--- START ---

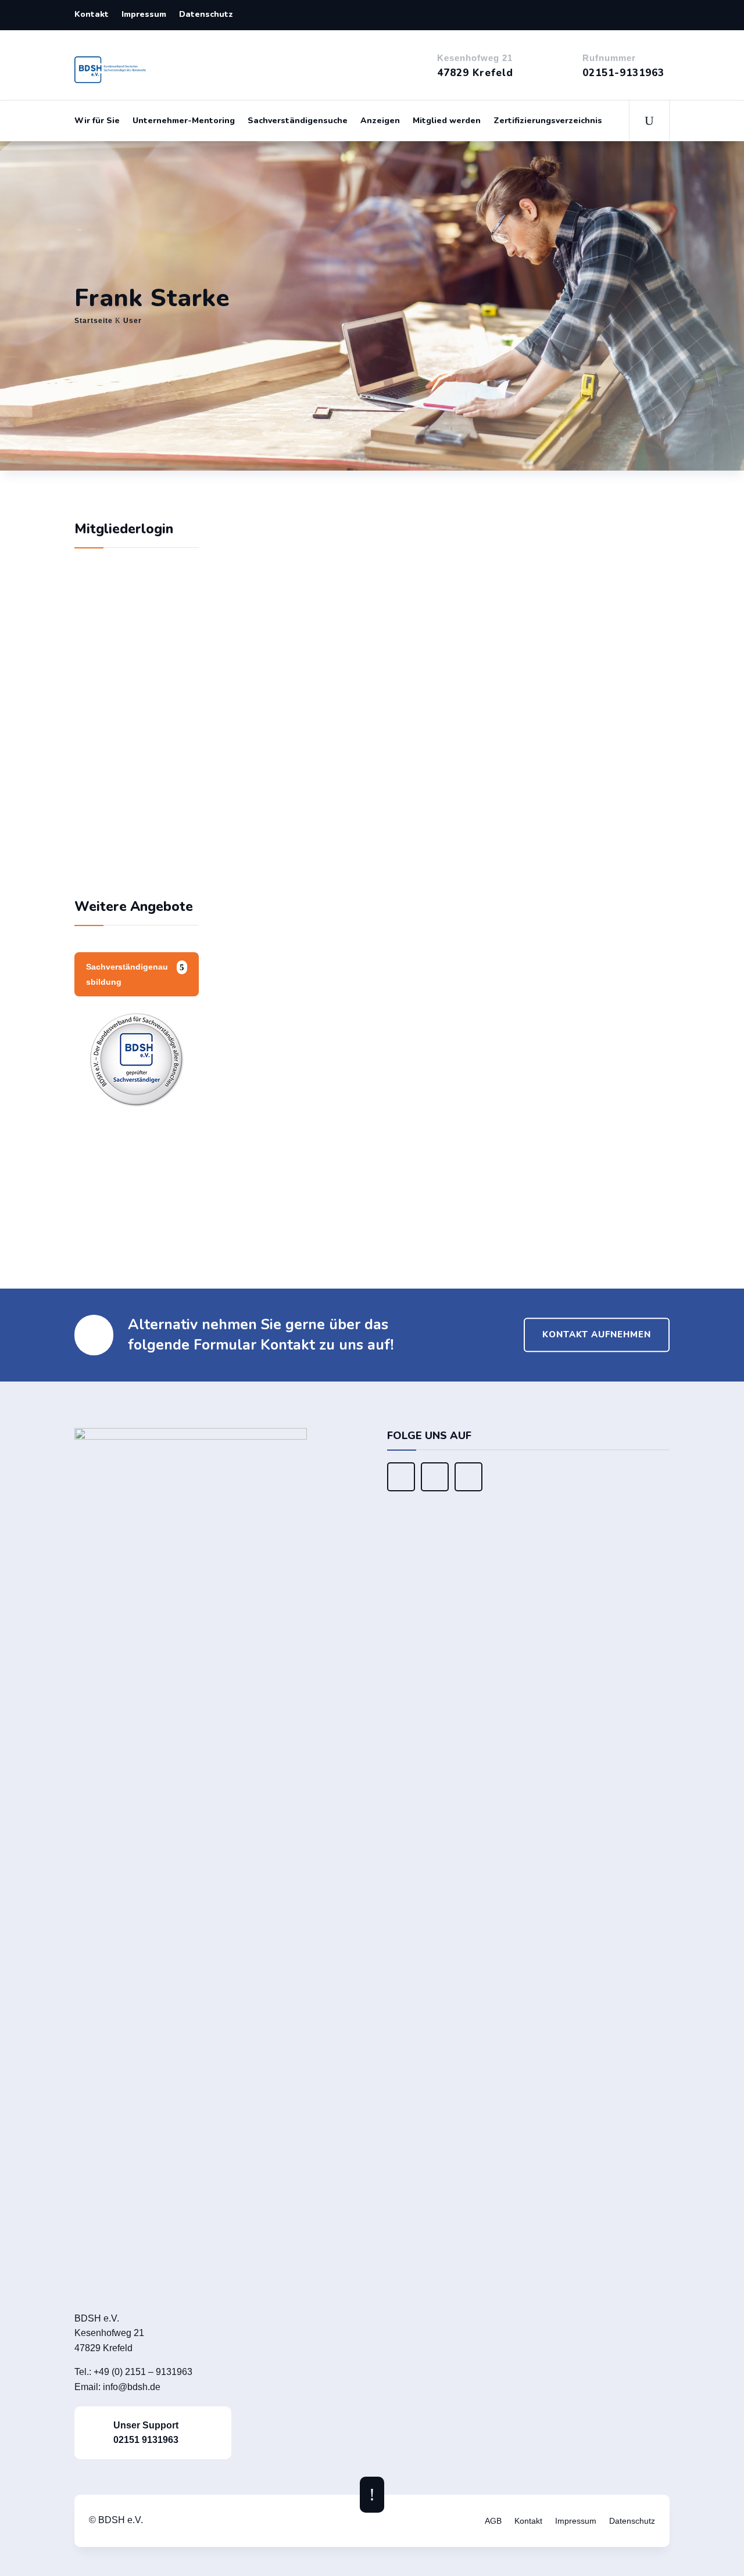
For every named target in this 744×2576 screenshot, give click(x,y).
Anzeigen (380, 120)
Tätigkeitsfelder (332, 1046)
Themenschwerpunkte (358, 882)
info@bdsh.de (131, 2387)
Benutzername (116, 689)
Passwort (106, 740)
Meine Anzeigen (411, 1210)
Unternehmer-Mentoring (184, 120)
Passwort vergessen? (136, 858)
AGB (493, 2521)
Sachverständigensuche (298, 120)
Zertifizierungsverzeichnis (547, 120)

--- END ---

Work instructions:
The response should be an exact copy of the lines from the one with "Themenschwerpunkte (358, 882)" through the end of the data, with no other text.

Task response:
Themenschwerpunkte (358, 882)
info@bdsh.de (131, 2387)
Benutzername (116, 689)
Passwort (106, 740)
Meine Anzeigen (411, 1210)
Unternehmer-Mentoring (184, 120)
Passwort vergessen? (136, 858)
AGB (493, 2521)
Sachverständigensuche (298, 120)
Zertifizierungsverzeichnis (547, 120)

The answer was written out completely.